* 本文抜粋
━━━━

愛おしい過去

ロンドンシリーズを一通り書き終えるまでは、日常的な内容のブログは貯めておこうと思ってたけど、どうしても言葉にしたい気持ちが生まれたから、素直に書きだすことに。


フランスに来て3ヶ月が経とうとしていて、折り返し地点どころかもう帰る心の準備をしている今日この頃。久しぶりに唖然としたことがあった。


昨日は日曜日だったため目覚ましをかけておらず、いつもより少し遅く目が覚めた。

雨音に気づいて余計にベッドから出たくなくなり、しばらくそのままごろごろした後に、いざ行動しようと部屋の電気に手を伸ばした。


だけど、電気がパチっと音を立て一瞬光るとすぐに消えた。電球が切れてしまったらしい。

━━━━

* 記録一覧
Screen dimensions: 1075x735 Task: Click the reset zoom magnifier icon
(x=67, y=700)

━━━━

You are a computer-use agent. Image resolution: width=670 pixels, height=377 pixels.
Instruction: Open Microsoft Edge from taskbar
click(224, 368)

━━━━

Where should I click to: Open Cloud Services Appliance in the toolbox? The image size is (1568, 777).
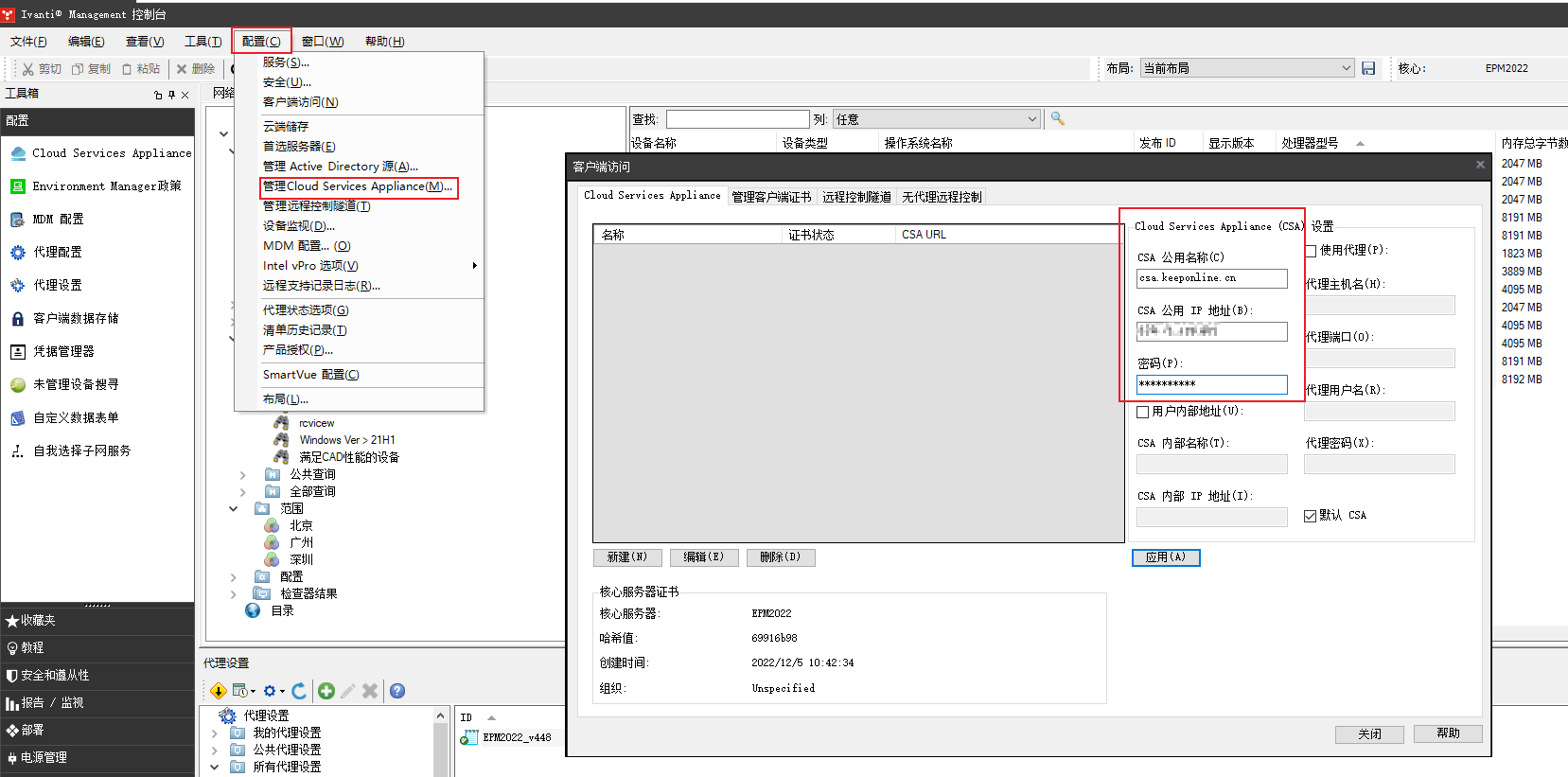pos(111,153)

━━━━

* 指示 1
本文抜粋の中で句点「。」で終わる文を、登場順にすべて書き出してください。
* 指示 2
記録のうち、「Where should I」を含む行から「pos(111,153)」を含む行までを、両端の行も含めてそのまま書き写してください。画像は回答に入れないでください。

* 完全な回答 1
1. ロンドンシリーズを一通り書き終えるまでは、日常的な内容のブログは貯めておこうと思ってたけど、どうしても言葉にしたい気持ちが生まれたから、素直に書きだすことに。
2. フランスに来て3ヶ月が経とうとしていて、折り返し地点どころかもう帰る心の準備をしている今日この頃。
3. 久しぶりに唖然としたことがあった。
4. 昨日は日曜日だったため目覚ましをかけておらず、いつもより少し遅く目が覚めた。
5. 雨音に気づいて余計にベッドから出たくなくなり、しばらくそのままごろごろした後に、いざ行動しようと部屋の電気に手を伸ばした。
6. だけど、電気がパチっと音を立て一瞬光るとすぐに消えた。
7. 電球が切れてしまったらしい。

* 完全な回答 2
Where should I click to: Open Cloud Services Appliance in the toolbox? The image size is (1568, 777).
pos(111,153)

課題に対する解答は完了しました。